Individuals under age 40 with no eye diseases or a family history of them should plan an eye exam once every two years. That changes in middle age. “At age 40, regardless of whether you wear contacts, glasses, or nothing, you should get a baseline eye exam to assess how often you need to be followed in the future,” says Dr. Deepa Abraham, an ophthalmologist and glaucoma specialist at Milauskas Eye Institute.

The health view afforded through the eyes appears set to increase. Given the rising number of Americans suffering from Alzheimer’s disease, ophthalmic manifestations of dementia and the possibility of early detection through an eye examination has become part of the conversation. “The eye is an extension of the brain,” Tokuhara says, “and research is being done on potential screening technology for the early detection of dementia with an eye exam.”
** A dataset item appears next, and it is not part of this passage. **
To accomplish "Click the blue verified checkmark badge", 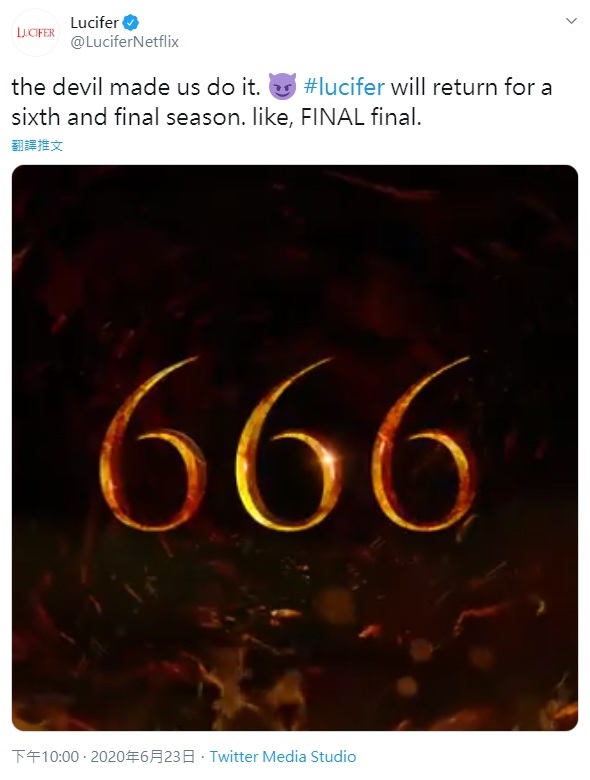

Optical coherence tomography (OCT), a fast and noninvasive test performed in office, measures the thickness of neural tissue in the eye. “Some recent studies have revealed retinal thinning as a potential noninvasive biomarker for early neurodegeneration seen in Alzheimer’s disease,” Tokuhara continues.

Artificial intelligence appears to have much to offer in the realm of eye care as well.

“AI takes our ability to detect patterns in the retina to a higher level,” Abraham says. “There are studies showing that AI analysis of retinal scans may be able to aid in the diagnosis of dementia and Parkinson’s disease as well as identify patients at higher risk of heart attack and stroke.”

In light of these advancements, the phrase “look deep into my eyes” takes on new meaning and underscores the importance of taking care of these essential organs.